Brokers have to be ready to embrace the changes and help clients deal with the changes, just as they did when the Affordable Care Act came along, Goldstein said.

“We’re going to have to move fast, whatever happens,” Goldstein said.

Related: Ron Goldstein, exchange pioneer: Group vs. individual

Goldstein is the president of Orange, California-based Choice Administrators.
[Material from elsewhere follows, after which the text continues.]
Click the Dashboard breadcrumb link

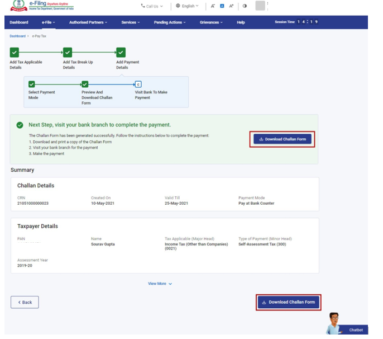pos(17,36)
He’s been selling health insurance since 1981, and he’s been running private exchange programs since 1996.

Goldstein said the election results are too new for him to have any opinions about what changes will happen when.

But, overall, the effects of the ACA on the small-group market in the communities Choice serves have been modest, and that means the effects of any ACA changes are likely to be modest, Goldstein said.

Some insurers have reported having problems with small-group, but Goldstein said he thinks those problems reflect issues with specific markets and specific carriers, not marketwide problems.

Goldstein said he does expect to see major changes in the individual major medical market rules but is not sure what the changes could look like.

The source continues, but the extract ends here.